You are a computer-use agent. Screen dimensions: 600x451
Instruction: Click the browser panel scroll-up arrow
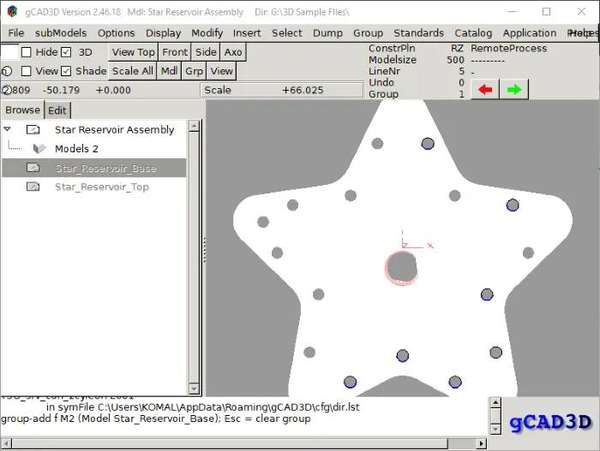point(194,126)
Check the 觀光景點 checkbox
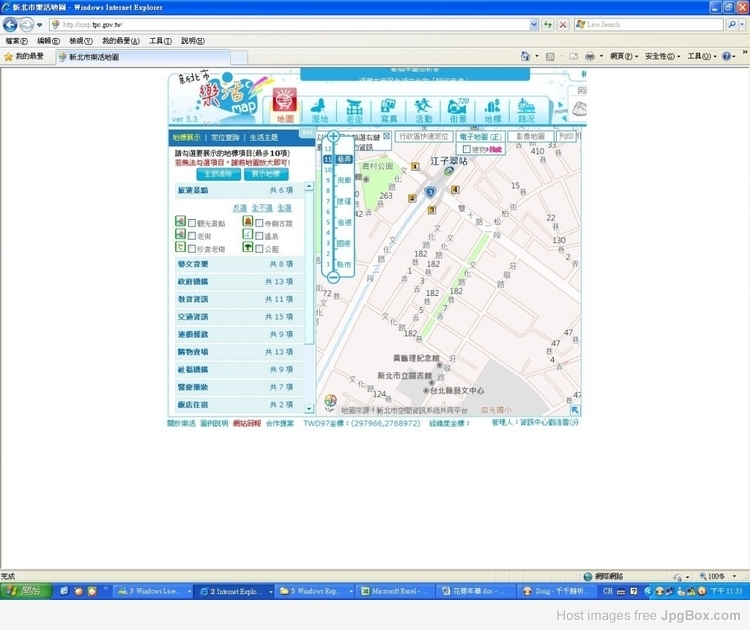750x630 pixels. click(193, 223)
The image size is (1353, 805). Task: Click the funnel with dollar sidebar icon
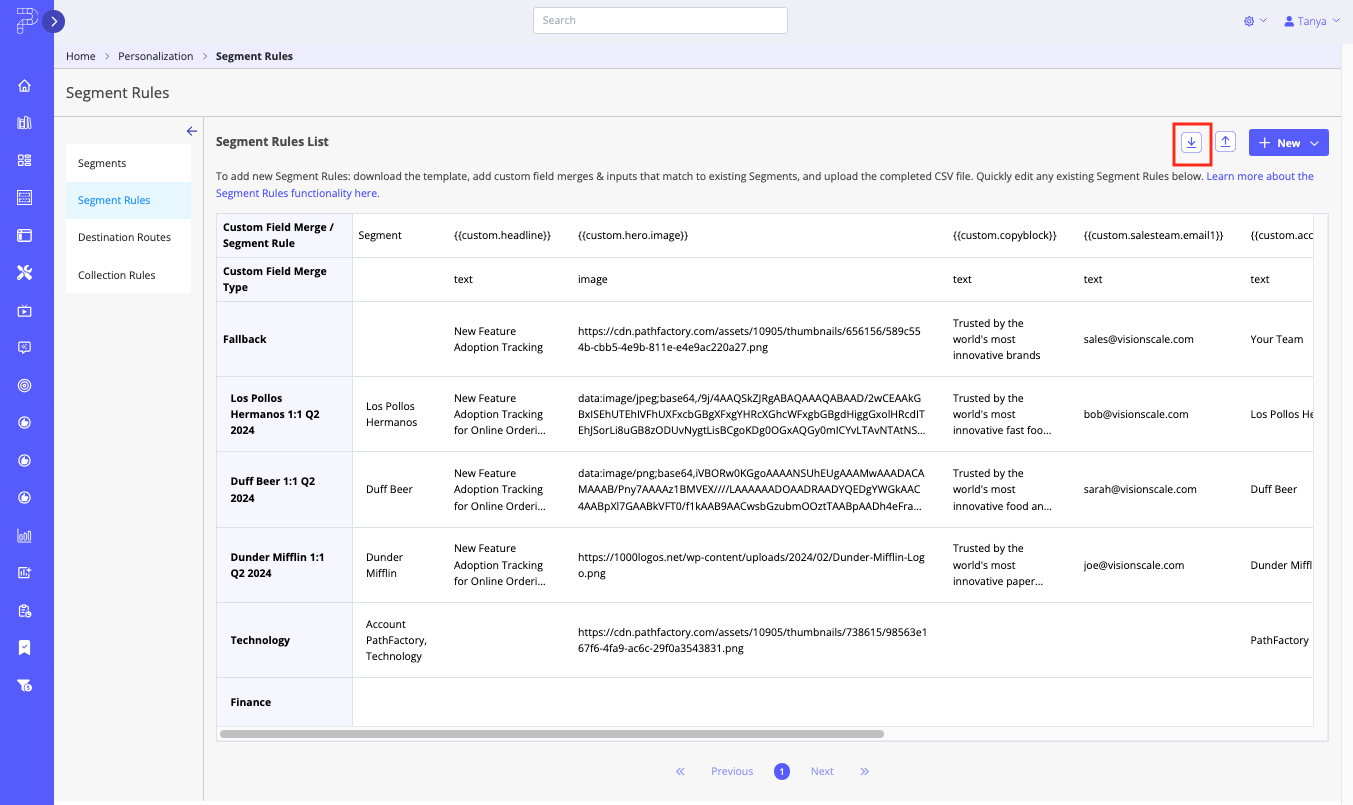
──────
Work order - Could you transcribe the material above exactly, keeping every picture out?

Exercise result -
You are a computer-use agent. Screen dimensions: 600x451
Instruction: Click the browser panel scroll-up arrow
point(194,126)
Check the 觀光景點 checkbox
750x630 pixels. click(193, 223)
The image size is (1353, 805). Task: Click the funnel with dollar sidebar icon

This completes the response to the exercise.